For his part, Miracleman understands the stakes at least as well as Mike Moran. The very next panel, after Mike Moran speaks the magic word, is Miracleman dragging Kid Miracleman through the outer skyscraper wall, as seen from outside. In the next, the two come crashing to the earth below.

One can’t imagine that Miracleman’s ever behaved so aggressively before. To attack so violently and immediately would have been utterly out-of-sync with the old Miracleman Family’s innocent adventures. Perhaps Miracleman is fueled, in part, by a sense of betrayal – an ominous hint of how he’ll react at the end of Book One. But he almost certainly understands the threat Kid Miracleman poses – and that this is no time for the usual quips.

Implicitly, it’s a fight Kid Miracleman wants. Because he could have killed Miracleman at his weakest – when he was still Mike Moran. Instead, he hovered behind the anguished alter ego of his former super-powered friend, saying the things that will prompt this human to transform, so that Kid Miracleman may have the sport, after all these years, of fighting a god like himself.

He has reason to be confident. As he explains, while on the ground outside Sunburst Cybernetics, “You [Miracleman] were only a superhuman for nine years. I’ve been one for the past twenty five. I’m stronger. I can do things you wouldn’t believe…” This may be an allusion to the ambiguous mind-influencing ability and the connection with the weather that he demonstrated in the previous chapter.
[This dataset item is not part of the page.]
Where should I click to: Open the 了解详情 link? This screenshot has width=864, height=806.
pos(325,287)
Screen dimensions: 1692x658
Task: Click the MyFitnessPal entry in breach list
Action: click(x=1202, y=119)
Kid Miracleman blasts his former mentor in the face, and when we next see the hero, half his face is scarred, like it’s been in a fire.

Moore next invokes and subverts that old cliché of the genre: the civilian put at risk. A boy named Wayne, dressed to protect him from the storm, actually approaches Kid Miracleman. “It’s Superman!” he says. Speaking to his mom, he adds, “You said he wasn’t real!!” To Kid Miracleman, he says, “Hey! Are you Superman? I’m Wayne. I thought your film was great!”

It’s a horrific moment, one that paradoxically uses the innocent fantasy life of children to dramatize the villain as a real-world threat. But contained within this is a critique of the genre, as it’s typically practiced.

Remember, at the time Moore was writing, comics were still primarily regarded as a children’s medium. Superman, wonderful though his stories may be, has not prepared Wayne for the real world. In fact, he’s nurtured a dangerous naiveté. By presenting a rose-tinted world, as alien to our actual experience as Superman’s Krypton is to Earth, traditional super-hero stories have warped Wayne so much that he would gleefully approach a super-villain. After all, that villain appears to be winning, and Superman always wins.

This isn’t to say that fiction need be unrelentingly dark – surely, that’s a false dichotomy, and unrelenting darkness might be every bit as psychologically damaging as unrelenting light. Wayne need not fear every stranger to understand that there is danger in the world – and to have a realistic aversion to it.

And studies show that, in real life, boys like Wayne are statistically unlikely to encounter Kid Miracleman.

But through the tropes of the super-hero genre, unrealistic fictional portrayals with requisite happy endings have blinded – and therefore damaged – young Wayne. Complaints about sex or violence in Hollywood output, almost entirely without evidence of harm, seek to limit content to “protect” the impressionable. Yet this produces sheltered and immature psyches, shielded from such fundamental realities as human mortality. In a very real way, showing a human being shrugging off a serious fall is far more irresponsible and damaging to the psyche than any amount of sex or violence, when presented responsibly and realistically. It’s an unrealistic, distorted, and distorting view of the world found most in genre fiction, and it’s this tone, not any content per se, that truly warps impressionable minds.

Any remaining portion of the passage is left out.